■ **Activity**
Lift out, unaltered, the lines of the material below between the line holding "This screenshot has width=1378, height=839." and the line holding "Click the Add", counting both.

■ **The input**
----------------------------------------

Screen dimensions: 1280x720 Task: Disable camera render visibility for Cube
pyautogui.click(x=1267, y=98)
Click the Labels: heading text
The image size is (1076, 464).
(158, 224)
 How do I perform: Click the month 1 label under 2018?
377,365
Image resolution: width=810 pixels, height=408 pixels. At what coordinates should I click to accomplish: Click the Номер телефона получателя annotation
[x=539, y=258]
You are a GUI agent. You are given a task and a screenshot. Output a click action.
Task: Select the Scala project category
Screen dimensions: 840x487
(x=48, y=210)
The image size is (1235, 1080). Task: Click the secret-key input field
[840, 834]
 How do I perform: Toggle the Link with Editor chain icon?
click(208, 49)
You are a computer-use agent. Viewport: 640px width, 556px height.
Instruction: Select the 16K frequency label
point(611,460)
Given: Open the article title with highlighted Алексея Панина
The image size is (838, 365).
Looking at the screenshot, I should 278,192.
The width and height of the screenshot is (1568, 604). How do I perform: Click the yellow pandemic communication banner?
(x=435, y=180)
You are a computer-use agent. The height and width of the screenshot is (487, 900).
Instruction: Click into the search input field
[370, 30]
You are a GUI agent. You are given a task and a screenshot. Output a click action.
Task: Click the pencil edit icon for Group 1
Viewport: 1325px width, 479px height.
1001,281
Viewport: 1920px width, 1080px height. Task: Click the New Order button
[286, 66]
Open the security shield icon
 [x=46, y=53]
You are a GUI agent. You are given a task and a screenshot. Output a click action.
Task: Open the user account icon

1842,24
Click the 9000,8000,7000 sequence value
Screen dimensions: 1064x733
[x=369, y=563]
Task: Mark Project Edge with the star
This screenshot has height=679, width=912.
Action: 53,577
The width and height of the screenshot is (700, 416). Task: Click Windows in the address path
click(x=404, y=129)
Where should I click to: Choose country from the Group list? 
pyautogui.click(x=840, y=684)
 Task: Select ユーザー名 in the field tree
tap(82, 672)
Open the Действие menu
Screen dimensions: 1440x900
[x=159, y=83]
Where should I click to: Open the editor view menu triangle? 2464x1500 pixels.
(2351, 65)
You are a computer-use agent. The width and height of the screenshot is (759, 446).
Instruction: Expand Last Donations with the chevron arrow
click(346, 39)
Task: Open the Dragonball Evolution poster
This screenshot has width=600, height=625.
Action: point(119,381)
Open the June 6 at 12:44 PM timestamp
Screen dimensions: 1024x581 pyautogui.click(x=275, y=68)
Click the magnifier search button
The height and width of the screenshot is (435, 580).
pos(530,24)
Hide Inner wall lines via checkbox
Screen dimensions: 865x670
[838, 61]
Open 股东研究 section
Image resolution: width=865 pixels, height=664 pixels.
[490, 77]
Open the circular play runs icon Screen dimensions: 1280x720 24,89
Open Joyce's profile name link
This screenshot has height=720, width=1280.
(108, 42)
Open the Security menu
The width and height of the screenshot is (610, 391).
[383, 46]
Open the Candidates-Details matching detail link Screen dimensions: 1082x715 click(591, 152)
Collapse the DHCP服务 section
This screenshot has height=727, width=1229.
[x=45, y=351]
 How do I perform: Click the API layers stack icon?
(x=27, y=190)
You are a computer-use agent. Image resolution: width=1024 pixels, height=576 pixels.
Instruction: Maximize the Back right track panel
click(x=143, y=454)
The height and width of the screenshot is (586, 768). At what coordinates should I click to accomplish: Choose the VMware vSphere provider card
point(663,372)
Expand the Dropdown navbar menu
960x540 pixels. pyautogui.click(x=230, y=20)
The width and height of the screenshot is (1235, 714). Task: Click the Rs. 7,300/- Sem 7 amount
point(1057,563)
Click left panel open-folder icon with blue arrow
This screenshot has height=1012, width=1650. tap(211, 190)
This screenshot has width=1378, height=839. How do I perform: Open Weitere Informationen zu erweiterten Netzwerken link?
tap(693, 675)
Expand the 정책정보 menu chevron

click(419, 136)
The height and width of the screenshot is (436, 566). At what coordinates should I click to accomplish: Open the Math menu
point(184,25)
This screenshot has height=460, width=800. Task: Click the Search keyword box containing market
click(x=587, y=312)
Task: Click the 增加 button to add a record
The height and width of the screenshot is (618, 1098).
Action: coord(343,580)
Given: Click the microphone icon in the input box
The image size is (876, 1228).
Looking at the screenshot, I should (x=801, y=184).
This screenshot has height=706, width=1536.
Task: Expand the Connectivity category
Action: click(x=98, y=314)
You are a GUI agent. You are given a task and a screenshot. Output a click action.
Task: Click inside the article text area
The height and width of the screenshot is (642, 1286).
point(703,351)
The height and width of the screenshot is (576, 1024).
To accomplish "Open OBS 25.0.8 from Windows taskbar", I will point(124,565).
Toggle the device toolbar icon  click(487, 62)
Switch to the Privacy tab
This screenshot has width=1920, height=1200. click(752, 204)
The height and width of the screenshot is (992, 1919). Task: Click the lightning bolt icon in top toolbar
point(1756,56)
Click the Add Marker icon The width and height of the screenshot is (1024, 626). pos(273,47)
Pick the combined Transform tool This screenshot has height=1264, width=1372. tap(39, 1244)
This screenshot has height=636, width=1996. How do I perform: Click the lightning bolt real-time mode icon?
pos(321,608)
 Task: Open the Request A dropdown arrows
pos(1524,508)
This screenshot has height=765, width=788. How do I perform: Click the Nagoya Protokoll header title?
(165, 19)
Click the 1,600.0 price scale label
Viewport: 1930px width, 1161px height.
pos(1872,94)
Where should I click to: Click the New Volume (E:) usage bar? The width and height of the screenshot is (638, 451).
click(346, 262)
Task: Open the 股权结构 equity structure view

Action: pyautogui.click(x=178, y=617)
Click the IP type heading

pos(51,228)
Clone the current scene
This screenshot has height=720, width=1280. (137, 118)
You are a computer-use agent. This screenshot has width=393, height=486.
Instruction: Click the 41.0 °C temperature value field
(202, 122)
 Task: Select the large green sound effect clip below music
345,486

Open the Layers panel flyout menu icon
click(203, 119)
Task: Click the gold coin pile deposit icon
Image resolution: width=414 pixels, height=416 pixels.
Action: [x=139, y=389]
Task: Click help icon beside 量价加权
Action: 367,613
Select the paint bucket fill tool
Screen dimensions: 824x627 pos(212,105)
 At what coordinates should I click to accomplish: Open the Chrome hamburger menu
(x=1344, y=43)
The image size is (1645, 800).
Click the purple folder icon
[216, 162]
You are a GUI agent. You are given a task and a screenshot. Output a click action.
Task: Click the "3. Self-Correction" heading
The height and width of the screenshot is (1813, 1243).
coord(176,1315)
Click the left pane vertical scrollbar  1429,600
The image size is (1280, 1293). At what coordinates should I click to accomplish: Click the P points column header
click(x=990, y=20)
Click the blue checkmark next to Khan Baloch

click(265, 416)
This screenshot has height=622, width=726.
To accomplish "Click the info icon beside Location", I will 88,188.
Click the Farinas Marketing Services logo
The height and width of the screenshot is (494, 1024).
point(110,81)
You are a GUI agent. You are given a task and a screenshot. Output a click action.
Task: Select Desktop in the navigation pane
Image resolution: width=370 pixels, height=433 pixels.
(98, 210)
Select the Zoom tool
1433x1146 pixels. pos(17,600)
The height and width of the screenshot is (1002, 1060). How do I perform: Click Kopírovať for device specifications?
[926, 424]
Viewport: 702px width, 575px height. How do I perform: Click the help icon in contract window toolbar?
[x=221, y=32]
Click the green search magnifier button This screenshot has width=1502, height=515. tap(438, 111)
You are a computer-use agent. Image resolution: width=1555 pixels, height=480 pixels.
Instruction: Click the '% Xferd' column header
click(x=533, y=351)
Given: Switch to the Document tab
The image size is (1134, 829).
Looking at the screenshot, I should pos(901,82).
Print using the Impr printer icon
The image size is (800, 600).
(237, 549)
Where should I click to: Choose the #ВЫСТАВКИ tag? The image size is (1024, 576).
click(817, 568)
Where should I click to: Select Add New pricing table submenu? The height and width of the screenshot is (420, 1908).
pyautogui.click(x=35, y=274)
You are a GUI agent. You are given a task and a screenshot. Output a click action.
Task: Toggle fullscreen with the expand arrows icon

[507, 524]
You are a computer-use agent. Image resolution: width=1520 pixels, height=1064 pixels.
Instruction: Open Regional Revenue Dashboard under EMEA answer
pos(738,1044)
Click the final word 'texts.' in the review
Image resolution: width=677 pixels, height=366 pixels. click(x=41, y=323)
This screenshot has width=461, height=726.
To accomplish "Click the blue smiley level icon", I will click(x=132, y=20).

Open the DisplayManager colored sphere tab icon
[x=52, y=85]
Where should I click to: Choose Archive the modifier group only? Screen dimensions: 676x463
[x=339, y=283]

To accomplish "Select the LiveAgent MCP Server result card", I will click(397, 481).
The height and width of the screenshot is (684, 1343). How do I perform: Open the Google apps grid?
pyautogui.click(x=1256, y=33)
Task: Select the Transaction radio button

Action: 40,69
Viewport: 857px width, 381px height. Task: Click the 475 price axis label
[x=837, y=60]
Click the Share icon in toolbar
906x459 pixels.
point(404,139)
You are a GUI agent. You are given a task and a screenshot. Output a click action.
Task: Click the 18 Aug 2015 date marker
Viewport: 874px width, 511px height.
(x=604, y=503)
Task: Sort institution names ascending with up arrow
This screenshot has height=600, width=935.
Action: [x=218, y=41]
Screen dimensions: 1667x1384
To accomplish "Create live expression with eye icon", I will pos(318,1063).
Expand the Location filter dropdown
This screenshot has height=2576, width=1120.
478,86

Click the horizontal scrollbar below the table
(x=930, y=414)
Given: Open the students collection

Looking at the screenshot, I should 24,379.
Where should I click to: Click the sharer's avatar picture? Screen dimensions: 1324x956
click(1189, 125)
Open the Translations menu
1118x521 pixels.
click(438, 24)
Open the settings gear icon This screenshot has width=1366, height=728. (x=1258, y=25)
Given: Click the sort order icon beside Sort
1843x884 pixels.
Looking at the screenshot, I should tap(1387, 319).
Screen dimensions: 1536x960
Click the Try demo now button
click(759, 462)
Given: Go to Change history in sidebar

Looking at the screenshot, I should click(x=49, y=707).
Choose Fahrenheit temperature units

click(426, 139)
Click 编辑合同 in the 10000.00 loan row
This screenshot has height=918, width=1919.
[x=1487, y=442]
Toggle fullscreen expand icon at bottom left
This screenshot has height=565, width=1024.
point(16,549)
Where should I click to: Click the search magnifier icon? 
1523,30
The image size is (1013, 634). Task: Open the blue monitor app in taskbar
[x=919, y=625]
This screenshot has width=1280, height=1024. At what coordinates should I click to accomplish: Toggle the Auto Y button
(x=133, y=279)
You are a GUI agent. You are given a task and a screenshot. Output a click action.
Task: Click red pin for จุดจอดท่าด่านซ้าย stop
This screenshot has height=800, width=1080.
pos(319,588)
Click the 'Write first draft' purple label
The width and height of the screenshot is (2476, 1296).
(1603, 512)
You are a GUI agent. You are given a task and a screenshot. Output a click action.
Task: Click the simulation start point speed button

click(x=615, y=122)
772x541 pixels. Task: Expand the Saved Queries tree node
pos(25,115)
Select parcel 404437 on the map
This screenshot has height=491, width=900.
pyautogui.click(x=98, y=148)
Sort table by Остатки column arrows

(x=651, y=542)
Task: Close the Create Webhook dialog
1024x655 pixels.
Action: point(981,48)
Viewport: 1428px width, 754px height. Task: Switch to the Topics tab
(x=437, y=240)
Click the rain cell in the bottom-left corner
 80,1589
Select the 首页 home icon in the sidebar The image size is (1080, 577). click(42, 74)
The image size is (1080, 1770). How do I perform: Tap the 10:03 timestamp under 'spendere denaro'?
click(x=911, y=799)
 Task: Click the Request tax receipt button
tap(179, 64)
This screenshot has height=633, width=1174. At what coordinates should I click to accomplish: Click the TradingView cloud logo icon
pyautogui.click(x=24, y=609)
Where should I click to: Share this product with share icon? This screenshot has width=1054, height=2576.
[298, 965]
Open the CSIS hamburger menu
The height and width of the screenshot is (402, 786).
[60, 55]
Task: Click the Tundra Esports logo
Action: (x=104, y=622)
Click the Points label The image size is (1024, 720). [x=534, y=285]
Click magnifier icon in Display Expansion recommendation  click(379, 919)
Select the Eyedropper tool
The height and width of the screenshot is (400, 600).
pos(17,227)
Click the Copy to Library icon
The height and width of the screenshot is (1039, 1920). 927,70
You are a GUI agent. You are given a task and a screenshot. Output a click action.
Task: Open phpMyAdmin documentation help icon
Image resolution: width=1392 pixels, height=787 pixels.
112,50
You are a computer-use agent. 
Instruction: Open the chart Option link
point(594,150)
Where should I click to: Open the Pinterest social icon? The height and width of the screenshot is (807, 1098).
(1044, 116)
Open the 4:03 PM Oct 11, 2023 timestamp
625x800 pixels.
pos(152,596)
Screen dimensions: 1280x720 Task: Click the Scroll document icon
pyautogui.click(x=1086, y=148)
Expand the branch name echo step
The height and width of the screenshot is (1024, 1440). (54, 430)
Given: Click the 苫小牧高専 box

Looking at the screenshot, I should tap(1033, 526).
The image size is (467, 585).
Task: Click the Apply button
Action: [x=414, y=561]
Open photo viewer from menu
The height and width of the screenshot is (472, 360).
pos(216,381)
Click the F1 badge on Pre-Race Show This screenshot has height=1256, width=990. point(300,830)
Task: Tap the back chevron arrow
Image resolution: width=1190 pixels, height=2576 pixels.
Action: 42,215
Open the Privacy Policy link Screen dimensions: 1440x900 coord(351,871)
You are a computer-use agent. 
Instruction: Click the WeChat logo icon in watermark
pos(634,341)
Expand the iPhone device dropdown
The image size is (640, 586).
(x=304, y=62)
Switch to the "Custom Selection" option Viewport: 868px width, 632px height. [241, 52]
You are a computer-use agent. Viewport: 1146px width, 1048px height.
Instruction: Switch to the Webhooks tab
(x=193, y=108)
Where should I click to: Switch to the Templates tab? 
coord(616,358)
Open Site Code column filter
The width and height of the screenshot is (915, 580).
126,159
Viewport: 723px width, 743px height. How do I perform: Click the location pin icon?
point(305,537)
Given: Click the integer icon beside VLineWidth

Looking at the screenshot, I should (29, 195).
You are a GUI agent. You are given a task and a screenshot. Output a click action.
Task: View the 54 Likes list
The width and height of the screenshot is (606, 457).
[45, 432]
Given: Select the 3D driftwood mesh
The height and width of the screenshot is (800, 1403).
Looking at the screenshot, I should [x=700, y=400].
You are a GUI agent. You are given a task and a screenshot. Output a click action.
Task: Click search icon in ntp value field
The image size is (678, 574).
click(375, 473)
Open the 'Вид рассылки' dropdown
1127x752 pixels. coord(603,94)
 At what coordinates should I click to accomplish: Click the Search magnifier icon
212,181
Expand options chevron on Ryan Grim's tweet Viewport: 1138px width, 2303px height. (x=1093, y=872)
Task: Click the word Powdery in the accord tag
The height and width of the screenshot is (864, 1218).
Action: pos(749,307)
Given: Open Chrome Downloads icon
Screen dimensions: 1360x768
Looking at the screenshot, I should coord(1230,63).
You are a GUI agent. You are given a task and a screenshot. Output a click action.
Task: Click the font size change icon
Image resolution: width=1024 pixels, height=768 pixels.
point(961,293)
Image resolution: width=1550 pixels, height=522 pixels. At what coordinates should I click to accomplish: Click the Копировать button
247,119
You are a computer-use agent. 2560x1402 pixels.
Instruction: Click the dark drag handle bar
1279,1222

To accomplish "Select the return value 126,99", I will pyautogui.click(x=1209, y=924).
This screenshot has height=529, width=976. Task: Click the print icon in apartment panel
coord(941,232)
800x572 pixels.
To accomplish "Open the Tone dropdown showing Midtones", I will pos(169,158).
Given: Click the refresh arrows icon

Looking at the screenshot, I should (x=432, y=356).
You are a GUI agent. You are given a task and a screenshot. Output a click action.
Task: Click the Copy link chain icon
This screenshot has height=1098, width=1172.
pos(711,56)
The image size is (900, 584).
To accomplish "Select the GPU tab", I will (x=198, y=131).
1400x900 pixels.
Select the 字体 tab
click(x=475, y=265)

----------------------------------------

■ **Response to this exercise**
This screenshot has width=1378, height=839. How do I perform: Open Weitere Informationen zu erweiterten Netzwerken link?
tap(693, 675)
Expand the 정책정보 menu chevron

click(419, 136)
The height and width of the screenshot is (436, 566). At what coordinates should I click to accomplish: Open the Math menu
point(184,25)
This screenshot has height=460, width=800. Task: Click the Search keyword box containing market
click(x=587, y=312)
Task: Click the 增加 button to add a record
The height and width of the screenshot is (618, 1098).
Action: coord(343,580)
Given: Click the microphone icon in the input box
The image size is (876, 1228).
Looking at the screenshot, I should (x=801, y=184).
This screenshot has height=706, width=1536.
Task: Expand the Connectivity category
Action: click(x=98, y=314)
You are a GUI agent. You are given a task and a screenshot. Output a click action.
Task: Click inside the article text area
The height and width of the screenshot is (642, 1286).
point(703,351)
The height and width of the screenshot is (576, 1024).
To accomplish "Open OBS 25.0.8 from Windows taskbar", I will point(124,565).
Toggle the device toolbar icon  click(487, 62)
Switch to the Privacy tab
This screenshot has width=1920, height=1200. click(752, 204)
The height and width of the screenshot is (992, 1919). Task: Click the lightning bolt icon in top toolbar
point(1756,56)
Click the Add Marker icon The width and height of the screenshot is (1024, 626). pos(273,47)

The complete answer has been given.